The beauty and perceived warmth of a conventional wood fireplace comes with major caveats.A fireplace with an open front is is, at most, 10 percent efficient in converting wood to heat. Due to convection, heat is pulled out of a house through the chimney (chimney effect), bringing in cold air through cracks and unsealed areas. In addition, the masonry walls surrounding a fireplace have little insulation value, and further conduct the heat outward. Finally, a wood fireplace is positioned by exterior walls, which only worsens the overall heating efficiency. Dampers, flue sealers, glass doors and heat exchangers can increase fireplace efficiency. However, wood, pellet, and natural gas/propane fireplace inserts offer the most efficient alternatives.
Gas Fireplace Inserts
Gas fireplace inserts are fitted into existing fireplaces and offer a more energy-efficient alternative to wood-burning fireplaces. Gas or propane also burns more cleanly, and offers a continuous supply even during a power outage. Also, gas can be turned on or off instantly with a switch, leaving no ash or mess to deal with. However, retrofitting with a gas insert requires the installation of a new lining and an approved vent in the chimney. Also, only one type of fuel can be used in inserts; adapter kits are available to convert natural gas and propane inserts.
Vent-free Gas Inserts
Vent-free inserts are popular alternatives since they are inexpensive, simple to install and efficient. However, they use indoor air for combustion, and release the combustion gases back into the room. This causes the room’s oxygen levels to deplete, while adding carbon monoxide, and introducing water vapor as a byproduct. Manufacturers do not recommend these for homes that are tightly air-sealed, and also suggest no more than three hours of use per day.
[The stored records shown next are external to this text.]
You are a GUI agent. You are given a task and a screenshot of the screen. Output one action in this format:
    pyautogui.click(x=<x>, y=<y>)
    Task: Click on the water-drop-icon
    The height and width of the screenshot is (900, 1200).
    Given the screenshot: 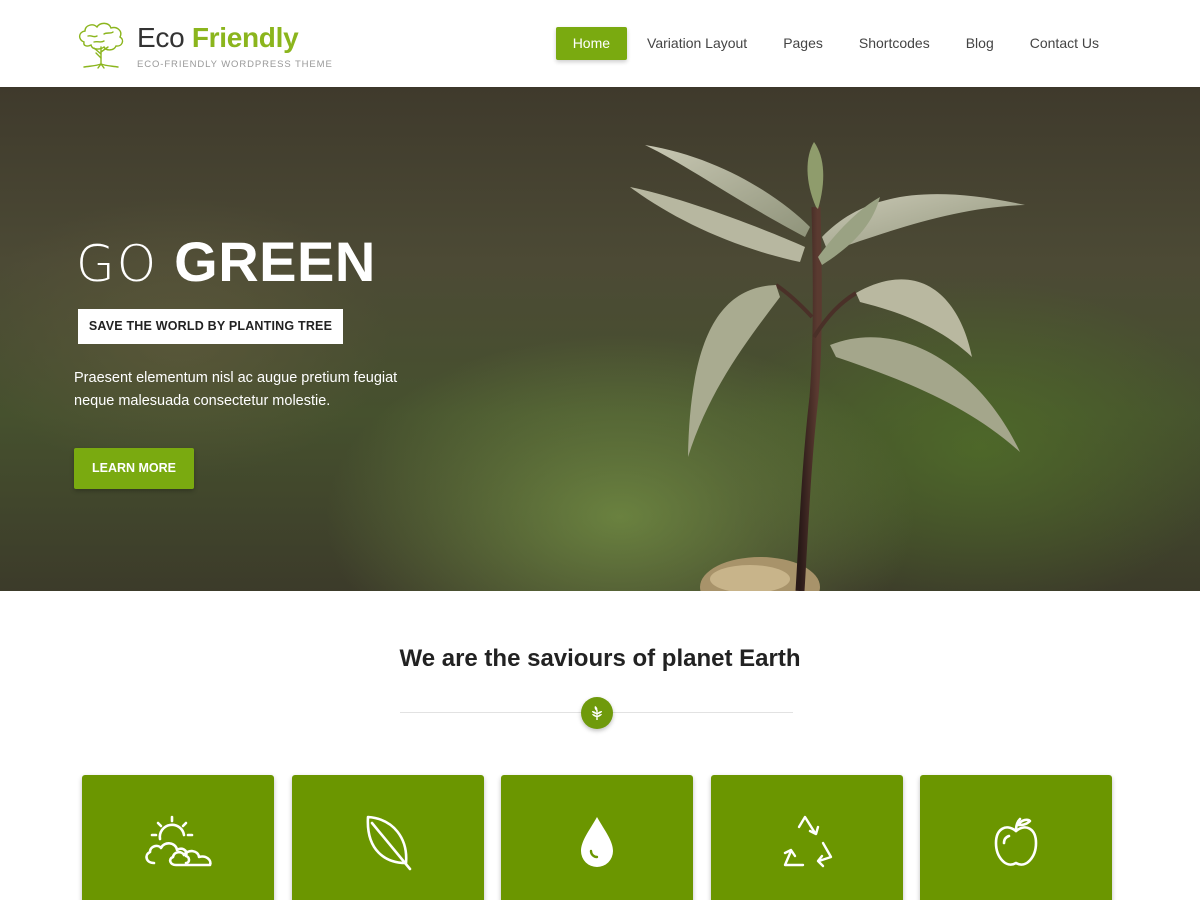 What is the action you would take?
    pyautogui.click(x=597, y=842)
Direct-vent, Sealed Combustion Gas Inserts
Direct-vent, sealed combustion inserts cost more, but are also higher-efficiency, making them by far the most efficient and safest option for gas fireplace inserts. These units strictly use outdoor air for combustion, and vent directly to the outside through the firebox, thus eliminating health and safety issues associated with the vent-free type.
Additional Features for Improved Efficiency
Depending on your budget, choose a direct-vent insert with a high-efficiency rating, as well as a unit that can be tied into your existing ductwork to distribute heat more evenly. Get a squirrel-cage circulating fan for quiet, efficient air circulation and ceramic glass doors for safety and effective heat transfer. You should also have a second heat exchanger to push more heat into a space, and variable settings to adjust the heat and fuel consumption.